Parvalbumin interneurons in the nucleus accumbens regulate impairment of risk avoidance in DISC1 transgenic mice

Abstract

AbstractOne strong survival instinct in animals is to approach things that are of benefit and avoid risk. In humans, a large portion of mental disorders are accompanied by cognition-related impairments including the inability to recognize potential risks. One of the most important genes involved in risk behavior is disrupted-in-schizophrenia-1 (DISC1), and animal models where this gene has some dysfunction show cognitive impairments. However, whether DISC1 mice models have an impairment in avoiding potential risks is still not fully understood. In the present study, we used DISC1-N terminal truncation (DISC1-NTM) mice to study cognitive abilities related to potential risks.
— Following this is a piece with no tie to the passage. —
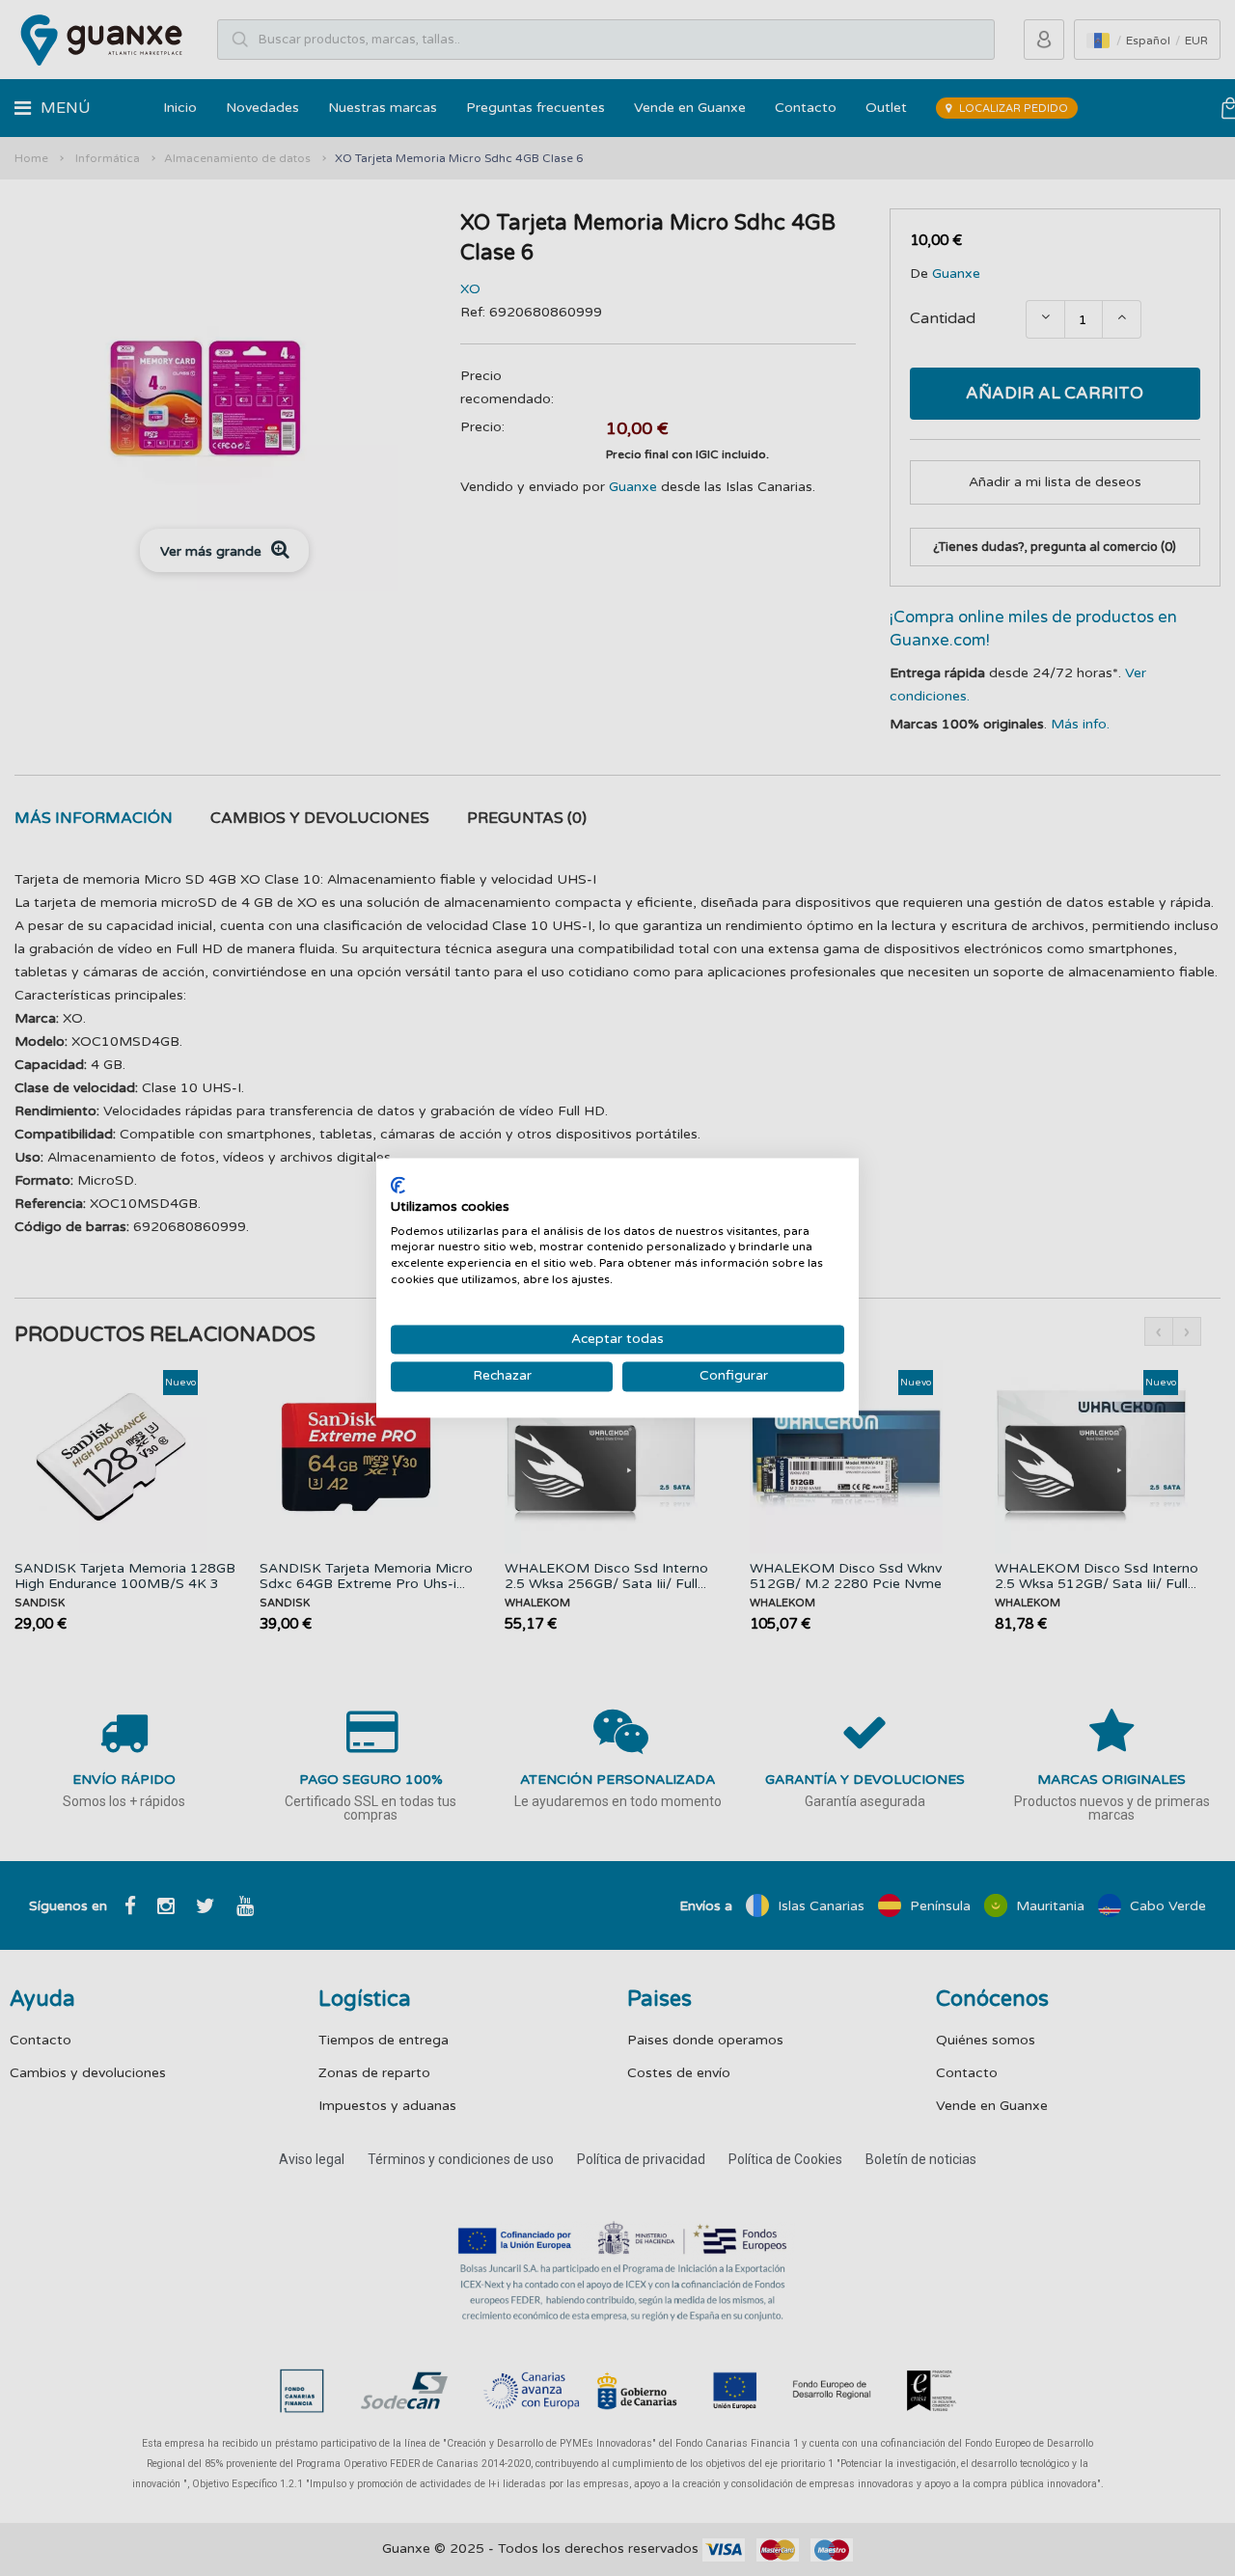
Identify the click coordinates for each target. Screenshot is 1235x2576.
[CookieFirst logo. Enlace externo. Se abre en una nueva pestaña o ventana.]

We found that DISC1-NTM mice were impaired in risk avoidance on the elevated plus maze (EPM) test, and showed impairment in social preference in a three-chamber social interaction test. Staining for c-Fos following the EPM indicated that the nucleus accumbens (NAc) was associated with risk avoidance behavior in DISC1-NTM mice. Meanwhile, in vivo electrophysiological recordings showed that firing rates of fast spiking neurons (FS) in the NAc significantly decreased in DISC1-NTM mice following tamoxifen administration. In addition, theta band power was lower when mice shuttled from the safe (closed) arms to the risky (open) arms, an effect which disappeared after induction of the truncated DISC1 gene. Furthermore, we found through in vitro patch clamp recording that the frequency of action potentials stimulated by current injection was lower in parvalbumin (PV) neurons in the NAc of DISC1-NTM mice than their wild-type littermates. Risk-avoidance impairments in DISC1-NTM mice were rescued using optogenetic tools that activated NAcPV neurons. Finally, we inhibited activitiy of NAcPV neurons in PV-Cre mice, which mimicked the risk-avoidance impairment found in the DISC1-NTM mice during tests on the elevated zero maze. Taken together, our findings confirmed a cognitive impairment in DISC1-NTM mice related to risk recognition and suggests that reduced excitability of NAcPV neurons may be responsible.